| What the task requires |
Copy out every line of the following data verbatim.

Collected data
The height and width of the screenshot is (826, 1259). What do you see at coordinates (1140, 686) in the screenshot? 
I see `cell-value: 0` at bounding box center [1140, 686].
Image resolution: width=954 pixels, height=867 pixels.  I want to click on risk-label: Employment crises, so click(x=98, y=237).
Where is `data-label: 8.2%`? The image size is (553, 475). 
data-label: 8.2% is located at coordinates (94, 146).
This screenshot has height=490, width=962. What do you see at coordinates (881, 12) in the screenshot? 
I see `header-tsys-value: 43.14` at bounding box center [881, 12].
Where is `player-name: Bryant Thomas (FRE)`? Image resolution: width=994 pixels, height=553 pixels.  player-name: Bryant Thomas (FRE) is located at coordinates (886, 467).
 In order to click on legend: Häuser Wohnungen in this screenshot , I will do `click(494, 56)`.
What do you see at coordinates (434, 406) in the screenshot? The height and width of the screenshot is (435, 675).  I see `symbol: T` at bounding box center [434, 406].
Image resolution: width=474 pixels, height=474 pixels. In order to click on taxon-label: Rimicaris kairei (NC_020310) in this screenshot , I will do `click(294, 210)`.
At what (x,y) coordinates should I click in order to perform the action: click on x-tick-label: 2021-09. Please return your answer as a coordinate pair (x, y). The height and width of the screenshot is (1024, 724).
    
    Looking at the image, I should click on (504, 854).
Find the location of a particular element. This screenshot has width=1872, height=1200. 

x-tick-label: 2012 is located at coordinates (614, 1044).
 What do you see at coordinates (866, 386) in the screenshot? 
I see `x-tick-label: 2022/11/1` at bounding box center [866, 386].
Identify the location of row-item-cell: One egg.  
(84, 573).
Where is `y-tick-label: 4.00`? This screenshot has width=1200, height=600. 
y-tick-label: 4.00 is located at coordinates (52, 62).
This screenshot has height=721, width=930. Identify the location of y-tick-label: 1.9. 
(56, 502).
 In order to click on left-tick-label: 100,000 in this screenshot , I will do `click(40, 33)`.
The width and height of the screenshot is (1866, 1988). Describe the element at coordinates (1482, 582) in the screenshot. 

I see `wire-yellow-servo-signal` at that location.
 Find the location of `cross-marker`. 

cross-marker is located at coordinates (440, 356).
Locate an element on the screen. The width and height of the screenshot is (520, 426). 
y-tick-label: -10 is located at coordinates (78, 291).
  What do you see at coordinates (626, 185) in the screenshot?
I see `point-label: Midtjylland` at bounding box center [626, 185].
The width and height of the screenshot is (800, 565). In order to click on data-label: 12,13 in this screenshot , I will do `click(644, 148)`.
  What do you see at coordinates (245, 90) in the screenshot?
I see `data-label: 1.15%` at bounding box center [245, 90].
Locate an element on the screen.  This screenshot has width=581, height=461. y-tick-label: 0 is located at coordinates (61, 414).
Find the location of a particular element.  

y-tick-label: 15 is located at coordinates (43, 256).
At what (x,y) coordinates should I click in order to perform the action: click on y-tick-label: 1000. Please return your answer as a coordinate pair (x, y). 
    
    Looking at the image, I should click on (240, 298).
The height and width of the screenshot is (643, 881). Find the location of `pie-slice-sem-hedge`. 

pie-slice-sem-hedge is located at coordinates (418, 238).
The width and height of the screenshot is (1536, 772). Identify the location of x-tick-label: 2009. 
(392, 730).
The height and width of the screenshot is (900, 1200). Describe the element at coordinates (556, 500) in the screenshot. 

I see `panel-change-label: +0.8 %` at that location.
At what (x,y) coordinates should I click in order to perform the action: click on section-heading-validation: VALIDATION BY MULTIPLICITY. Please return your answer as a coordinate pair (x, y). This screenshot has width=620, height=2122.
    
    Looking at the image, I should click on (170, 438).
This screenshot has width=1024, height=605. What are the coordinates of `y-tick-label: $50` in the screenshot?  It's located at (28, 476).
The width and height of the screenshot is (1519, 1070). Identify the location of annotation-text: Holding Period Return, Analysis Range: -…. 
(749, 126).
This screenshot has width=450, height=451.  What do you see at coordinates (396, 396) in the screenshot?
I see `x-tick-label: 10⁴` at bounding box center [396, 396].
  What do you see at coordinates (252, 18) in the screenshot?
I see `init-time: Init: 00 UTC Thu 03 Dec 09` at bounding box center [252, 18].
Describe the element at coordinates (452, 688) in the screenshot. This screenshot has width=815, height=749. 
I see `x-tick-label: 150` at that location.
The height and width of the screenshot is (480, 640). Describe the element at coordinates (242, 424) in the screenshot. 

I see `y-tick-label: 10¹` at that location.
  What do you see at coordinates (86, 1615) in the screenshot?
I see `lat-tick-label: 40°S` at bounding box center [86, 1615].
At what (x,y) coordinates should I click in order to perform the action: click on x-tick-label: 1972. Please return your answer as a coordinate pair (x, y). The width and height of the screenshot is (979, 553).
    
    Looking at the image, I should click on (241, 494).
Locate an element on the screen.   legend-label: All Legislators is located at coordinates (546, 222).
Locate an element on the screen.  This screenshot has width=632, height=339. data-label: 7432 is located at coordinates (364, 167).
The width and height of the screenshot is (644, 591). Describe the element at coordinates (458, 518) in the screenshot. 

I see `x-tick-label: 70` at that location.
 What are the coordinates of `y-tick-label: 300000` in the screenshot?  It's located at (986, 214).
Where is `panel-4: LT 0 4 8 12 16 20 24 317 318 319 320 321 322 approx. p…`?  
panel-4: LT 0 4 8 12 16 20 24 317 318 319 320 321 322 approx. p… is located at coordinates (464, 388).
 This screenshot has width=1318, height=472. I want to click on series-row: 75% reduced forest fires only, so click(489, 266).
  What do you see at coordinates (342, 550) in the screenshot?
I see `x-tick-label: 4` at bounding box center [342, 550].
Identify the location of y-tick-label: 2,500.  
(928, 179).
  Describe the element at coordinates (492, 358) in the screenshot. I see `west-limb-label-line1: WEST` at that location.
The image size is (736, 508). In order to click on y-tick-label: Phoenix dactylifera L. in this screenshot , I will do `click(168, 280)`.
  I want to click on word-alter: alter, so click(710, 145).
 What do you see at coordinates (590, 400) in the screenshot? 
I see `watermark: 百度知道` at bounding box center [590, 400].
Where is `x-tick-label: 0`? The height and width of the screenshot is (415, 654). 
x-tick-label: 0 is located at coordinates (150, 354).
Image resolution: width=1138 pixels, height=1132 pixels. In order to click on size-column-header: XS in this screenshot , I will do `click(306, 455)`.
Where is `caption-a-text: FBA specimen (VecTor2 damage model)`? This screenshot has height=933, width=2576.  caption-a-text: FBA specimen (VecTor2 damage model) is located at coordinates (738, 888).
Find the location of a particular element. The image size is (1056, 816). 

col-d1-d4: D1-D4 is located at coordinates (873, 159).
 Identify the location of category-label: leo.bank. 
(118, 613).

| Reply |
The height and width of the screenshot is (826, 1259). What do you see at coordinates (1140, 686) in the screenshot? 
I see `cell-value: 0` at bounding box center [1140, 686].
Image resolution: width=954 pixels, height=867 pixels.  I want to click on risk-label: Employment crises, so click(x=98, y=237).
Where is `data-label: 8.2%`? The image size is (553, 475). 
data-label: 8.2% is located at coordinates (94, 146).
This screenshot has height=490, width=962. What do you see at coordinates (881, 12) in the screenshot? 
I see `header-tsys-value: 43.14` at bounding box center [881, 12].
Where is `player-name: Bryant Thomas (FRE)`? Image resolution: width=994 pixels, height=553 pixels.  player-name: Bryant Thomas (FRE) is located at coordinates (886, 467).
 In order to click on legend: Häuser Wohnungen in this screenshot , I will do `click(494, 56)`.
What do you see at coordinates (434, 406) in the screenshot? The height and width of the screenshot is (435, 675).  I see `symbol: T` at bounding box center [434, 406].
Image resolution: width=474 pixels, height=474 pixels. In order to click on taxon-label: Rimicaris kairei (NC_020310) in this screenshot , I will do `click(294, 210)`.
At what (x,y) coordinates should I click in order to perform the action: click on x-tick-label: 2021-09. Please return your answer as a coordinate pair (x, y). The height and width of the screenshot is (1024, 724).
    
    Looking at the image, I should click on (504, 854).
Find the location of a particular element. This screenshot has width=1872, height=1200. 

x-tick-label: 2012 is located at coordinates (614, 1044).
 What do you see at coordinates (866, 386) in the screenshot? 
I see `x-tick-label: 2022/11/1` at bounding box center [866, 386].
Identify the location of row-item-cell: One egg.  
(84, 573).
Where is `y-tick-label: 4.00`? This screenshot has width=1200, height=600. 
y-tick-label: 4.00 is located at coordinates (52, 62).
This screenshot has height=721, width=930. Identify the location of y-tick-label: 1.9. 
(56, 502).
 In order to click on left-tick-label: 100,000 in this screenshot , I will do `click(40, 33)`.
The width and height of the screenshot is (1866, 1988). Describe the element at coordinates (1482, 582) in the screenshot. 

I see `wire-yellow-servo-signal` at that location.
 Find the location of `cross-marker`. 

cross-marker is located at coordinates (440, 356).
Locate an element on the screen. The width and height of the screenshot is (520, 426). 
y-tick-label: -10 is located at coordinates (78, 291).
  What do you see at coordinates (626, 185) in the screenshot?
I see `point-label: Midtjylland` at bounding box center [626, 185].
The width and height of the screenshot is (800, 565). In order to click on data-label: 12,13 in this screenshot , I will do `click(644, 148)`.
  What do you see at coordinates (245, 90) in the screenshot?
I see `data-label: 1.15%` at bounding box center [245, 90].
Locate an element on the screen.  This screenshot has width=581, height=461. y-tick-label: 0 is located at coordinates (61, 414).
Find the location of a particular element.  

y-tick-label: 15 is located at coordinates (43, 256).
At what (x,y) coordinates should I click in order to perform the action: click on y-tick-label: 1000. Please return your answer as a coordinate pair (x, y). 
    
    Looking at the image, I should click on (240, 298).
The height and width of the screenshot is (643, 881). Find the location of `pie-slice-sem-hedge`. 

pie-slice-sem-hedge is located at coordinates (418, 238).
The width and height of the screenshot is (1536, 772). Identify the location of x-tick-label: 2009. 
(392, 730).
The height and width of the screenshot is (900, 1200). Describe the element at coordinates (556, 500) in the screenshot. 

I see `panel-change-label: +0.8 %` at that location.
At what (x,y) coordinates should I click in order to perform the action: click on section-heading-validation: VALIDATION BY MULTIPLICITY. Please return your answer as a coordinate pair (x, y). This screenshot has width=620, height=2122.
    
    Looking at the image, I should click on (170, 438).
This screenshot has width=1024, height=605. What are the coordinates of `y-tick-label: $50` in the screenshot?  It's located at (28, 476).
The width and height of the screenshot is (1519, 1070). Identify the location of annotation-text: Holding Period Return, Analysis Range: -…. 
(749, 126).
This screenshot has width=450, height=451.  What do you see at coordinates (396, 396) in the screenshot?
I see `x-tick-label: 10⁴` at bounding box center [396, 396].
  What do you see at coordinates (252, 18) in the screenshot?
I see `init-time: Init: 00 UTC Thu 03 Dec 09` at bounding box center [252, 18].
Describe the element at coordinates (452, 688) in the screenshot. This screenshot has width=815, height=749. 
I see `x-tick-label: 150` at that location.
The height and width of the screenshot is (480, 640). Describe the element at coordinates (242, 424) in the screenshot. 

I see `y-tick-label: 10¹` at that location.
  What do you see at coordinates (86, 1615) in the screenshot?
I see `lat-tick-label: 40°S` at bounding box center [86, 1615].
At what (x,y) coordinates should I click in order to perform the action: click on x-tick-label: 1972. Please return your answer as a coordinate pair (x, y). The width and height of the screenshot is (979, 553).
    
    Looking at the image, I should click on (241, 494).
Locate an element on the screen.   legend-label: All Legislators is located at coordinates (546, 222).
Locate an element on the screen.  This screenshot has width=632, height=339. data-label: 7432 is located at coordinates (364, 167).
The width and height of the screenshot is (644, 591). Describe the element at coordinates (458, 518) in the screenshot. 

I see `x-tick-label: 70` at that location.
 What are the coordinates of `y-tick-label: 300000` in the screenshot?  It's located at (986, 214).
Where is `panel-4: LT 0 4 8 12 16 20 24 317 318 319 320 321 322 approx. p…`?  
panel-4: LT 0 4 8 12 16 20 24 317 318 319 320 321 322 approx. p… is located at coordinates (464, 388).
 This screenshot has width=1318, height=472. I want to click on series-row: 75% reduced forest fires only, so click(489, 266).
  What do you see at coordinates (342, 550) in the screenshot?
I see `x-tick-label: 4` at bounding box center [342, 550].
Identify the location of y-tick-label: 2,500.  
(928, 179).
  Describe the element at coordinates (492, 358) in the screenshot. I see `west-limb-label-line1: WEST` at that location.
The image size is (736, 508). In order to click on y-tick-label: Phoenix dactylifera L. in this screenshot , I will do `click(168, 280)`.
  I want to click on word-alter: alter, so click(710, 145).
 What do you see at coordinates (590, 400) in the screenshot? 
I see `watermark: 百度知道` at bounding box center [590, 400].
Where is `x-tick-label: 0`? The height and width of the screenshot is (415, 654). 
x-tick-label: 0 is located at coordinates (150, 354).
Image resolution: width=1138 pixels, height=1132 pixels. In order to click on size-column-header: XS in this screenshot , I will do `click(306, 455)`.
Where is `caption-a-text: FBA specimen (VecTor2 damage model)`? This screenshot has height=933, width=2576.  caption-a-text: FBA specimen (VecTor2 damage model) is located at coordinates (738, 888).
Find the location of a particular element. The image size is (1056, 816). 

col-d1-d4: D1-D4 is located at coordinates (873, 159).
 Identify the location of category-label: leo.bank. 
(118, 613).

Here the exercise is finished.